# Prompt:
With the line that contains "Task: Click the editor" as the final line, return every line from the start of the data below exactly.
━━ Records supplied ━━
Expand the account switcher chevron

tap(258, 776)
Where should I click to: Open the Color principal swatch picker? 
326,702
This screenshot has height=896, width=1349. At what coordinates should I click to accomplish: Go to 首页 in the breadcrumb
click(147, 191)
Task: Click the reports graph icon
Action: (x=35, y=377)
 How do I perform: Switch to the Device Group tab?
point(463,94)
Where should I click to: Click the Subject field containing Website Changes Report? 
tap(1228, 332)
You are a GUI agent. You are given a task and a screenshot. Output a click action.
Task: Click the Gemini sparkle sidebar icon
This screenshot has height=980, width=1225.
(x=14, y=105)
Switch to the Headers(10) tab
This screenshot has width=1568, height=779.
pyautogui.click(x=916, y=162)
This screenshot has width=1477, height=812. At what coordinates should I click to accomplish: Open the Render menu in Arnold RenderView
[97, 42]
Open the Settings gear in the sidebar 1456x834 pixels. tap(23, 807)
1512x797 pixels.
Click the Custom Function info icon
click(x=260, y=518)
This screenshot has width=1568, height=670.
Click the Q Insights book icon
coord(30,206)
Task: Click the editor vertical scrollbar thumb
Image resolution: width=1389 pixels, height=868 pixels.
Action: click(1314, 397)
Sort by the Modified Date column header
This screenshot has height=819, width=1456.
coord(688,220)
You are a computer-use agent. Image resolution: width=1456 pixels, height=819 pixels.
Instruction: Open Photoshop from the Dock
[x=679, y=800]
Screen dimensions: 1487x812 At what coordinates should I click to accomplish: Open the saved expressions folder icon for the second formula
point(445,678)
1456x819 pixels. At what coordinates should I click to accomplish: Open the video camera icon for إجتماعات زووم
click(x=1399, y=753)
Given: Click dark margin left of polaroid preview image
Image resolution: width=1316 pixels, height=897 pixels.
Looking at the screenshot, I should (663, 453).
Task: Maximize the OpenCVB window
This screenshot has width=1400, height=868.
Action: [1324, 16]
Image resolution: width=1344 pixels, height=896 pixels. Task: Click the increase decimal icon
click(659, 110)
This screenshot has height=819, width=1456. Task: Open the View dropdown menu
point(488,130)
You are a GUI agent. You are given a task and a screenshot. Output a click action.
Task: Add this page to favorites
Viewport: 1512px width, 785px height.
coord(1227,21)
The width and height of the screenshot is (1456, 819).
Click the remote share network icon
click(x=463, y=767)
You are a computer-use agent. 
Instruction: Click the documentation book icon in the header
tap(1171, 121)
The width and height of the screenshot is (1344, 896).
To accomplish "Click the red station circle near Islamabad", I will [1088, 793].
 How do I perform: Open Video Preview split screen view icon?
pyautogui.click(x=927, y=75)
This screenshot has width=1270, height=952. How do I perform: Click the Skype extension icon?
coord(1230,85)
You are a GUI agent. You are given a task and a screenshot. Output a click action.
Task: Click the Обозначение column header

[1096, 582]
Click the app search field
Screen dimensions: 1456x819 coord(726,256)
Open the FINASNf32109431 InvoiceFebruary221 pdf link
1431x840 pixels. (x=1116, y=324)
━━━
# Result of this exercise:
Expand the account switcher chevron

tap(258, 776)
Where should I click to: Open the Color principal swatch picker? 
326,702
This screenshot has height=896, width=1349. At what coordinates should I click to accomplish: Go to 首页 in the breadcrumb
click(147, 191)
Task: Click the reports graph icon
Action: (x=35, y=377)
 How do I perform: Switch to the Device Group tab?
point(463,94)
Where should I click to: Click the Subject field containing Website Changes Report? 
tap(1228, 332)
You are a GUI agent. You are given a task and a screenshot. Output a click action.
Task: Click the Gemini sparkle sidebar icon
This screenshot has height=980, width=1225.
(x=14, y=105)
Switch to the Headers(10) tab
This screenshot has width=1568, height=779.
pyautogui.click(x=916, y=162)
This screenshot has width=1477, height=812. At what coordinates should I click to accomplish: Open the Render menu in Arnold RenderView
[97, 42]
Open the Settings gear in the sidebar 1456x834 pixels. tap(23, 807)
1512x797 pixels.
Click the Custom Function info icon
click(x=260, y=518)
This screenshot has width=1568, height=670.
Click the Q Insights book icon
coord(30,206)
Task: Click the editor vertical scrollbar thumb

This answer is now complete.